CAG finds NDA deal for 36 Rafale jets cheaper than UPA’s 2007 offer
The Comptroller and Auditor General has said that the NDA government’s Rafale deal to acquire 36 fighter jets in a flyaway condition is 2.86% cheaper than the price offered to the UPA government in 2007 by Dassault Aviation.
The CAG report on Capital Acquisition in the Indian Air Force (IAF), containing a comprehensive evaluation of the 2016 Rafale deal, was tabled in Parliament on Wednesday. Though the federal auditor has said that the deal is cheaper than the offer made in 2007, it has pointed out several concessions made by the NDA government to the French side which could have enhanced the cost.
The auditor rejected defence ministry’s argument that 2016 contracted price of 36 basic flyaway aircraft was 9% lower than the price offered in 2007. It said that the contract for Rafale consisted of six different packages with a total of 14 items. The contracted price of seven items was higher than the aligned price, the price at which the contract should have been signed.
“Three items, including the basic aircraft, were procured at the same price. Four items were purchased at lower than the aligned price,” the auditor has said. The audit pointed out that the NDA government agreed with the refusal of the French side to provide a “sovereign guarantee” and instead accepted a “Letter of Comfort”.
The French side also did not agree to the ministry of defence (MoD) request for opening of an Escrow account to manage the payments as a measure of safeguard.
The period fixed for delivery of the aircrafts were almost similar in both the offers. In the 2007 offer, 18 aircraft were to be delivered by 50th month of signing the contract and the next 18 were to be licensed produced in HAL and to be delivered from 49 to 72 months of the contract signing.

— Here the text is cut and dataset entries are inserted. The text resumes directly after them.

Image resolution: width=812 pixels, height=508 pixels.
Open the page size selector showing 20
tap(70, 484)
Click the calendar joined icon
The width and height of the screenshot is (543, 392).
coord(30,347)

However, in the 2016 contract, the first 18 aircraft would be delivered between 36 to 53 months after signing of IGA (Inter-governmental agreement) and the remaining 18 to be delivered by 67 months.
The CAG noted in its report that in the 2007 offer, Dassault Aviation had provided performance and financial guarantees which was about 25% of the total value of the contract.
“The vendor had embedded the cost in its bid price. But in the 2016 contract there are no such guarantees/warranty. This led to saving for Dassault Aviation which was not passed on to India,” it observed.
The auditor has found that four of the Indian specific enhancements were not needed at all because in the technical evaluation of 2010, the IAF had pointed out these were not needed. However, they got included in the scope, despite IAF making several attempts to reduce these items, it said.